Personally, I'm in a monogamish relationship. We're committed to each other, but have a porous boundary around our relationship, meaning we've agreed that it's OK for either of us to express romantic feelings toward other people or to be physically intimate with other people, so long as we're honest and transparent about our intentions with one another.
These things don't diminish the integrity of our relationship. Rather, they deepen our understanding of each other's wants and desires, and give us the space to grow independently, without growing apart.
So why non-monogamy now?
Well, people haven't changed much, but their environment has....
He goes on to discuss how we no longer live in the circumstances of the ancient societies that invented monogamy. He also discusses the arrival of Big Dating, which "unbundles monogamy and sex. It offers to maximize episodes of intimacy while minimizing the risk of rejection or FOMO."
Today's most interesting apps (Snapchat, Secret, et al.) are designed to support Big Dating, offering discreet, asynchronous, anonymish, non-exclusive communications. Multiplied against algorithms that optimize the pool of potential partners for connection,... romantic partners are now more fungible than ever. Scary! Exciting!
As such, Big Dating precipitates the rising ambivalence toward commitment, as most millennials put off marriage indefinitely. In place of monogamous pairings, hookup culture flourishes and "open relationships" are commonplace. These are merely rational economic responses to excess inventory and changing expectations of romance....
...Similar to computers in 1990, non-monogamy is niche, with its cultural center in the Bay Area. Its potential is clear to many of us out here, especially in light of the challenges and opportunities raised by Big Dating.
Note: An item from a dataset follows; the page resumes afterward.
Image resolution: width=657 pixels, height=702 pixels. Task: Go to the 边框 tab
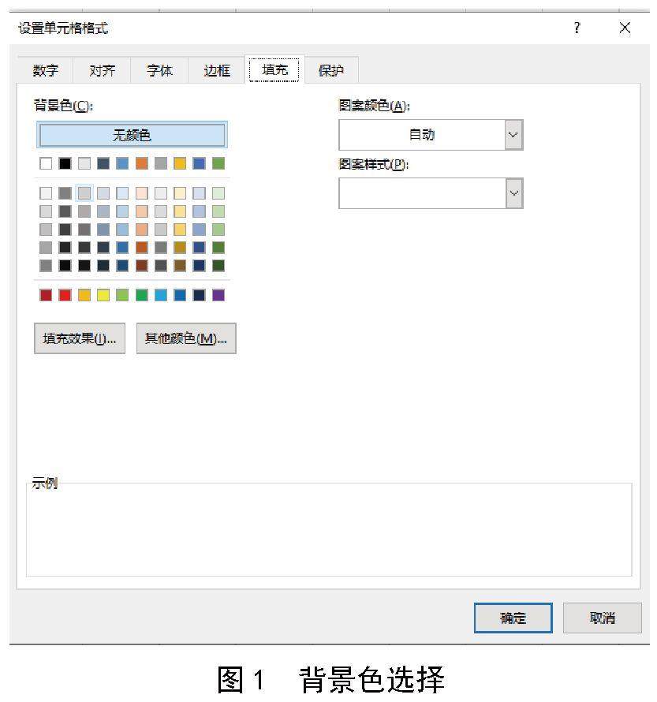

Sure, it could be a decade or more before its relevance is obvious to the population at large, but had Steve Jobs told people that they'd be carrying around super computers in their pockets by 2015, they'd think he was nuts. Non-monogamy demands a similar kind of radical rethinking -- in how we approach our romantic relationships.
Read the whole article (Jan. 29, 2015).
Here he is talking about the hashtag idea that made Twitter take hold.
Drawing on the Messina's manifesto, Yahoo Health put up an article about growing interest in non-monogamous arrangements: Should We All Be In 'Monogamish' Relationships? (Feb. 2, 2015).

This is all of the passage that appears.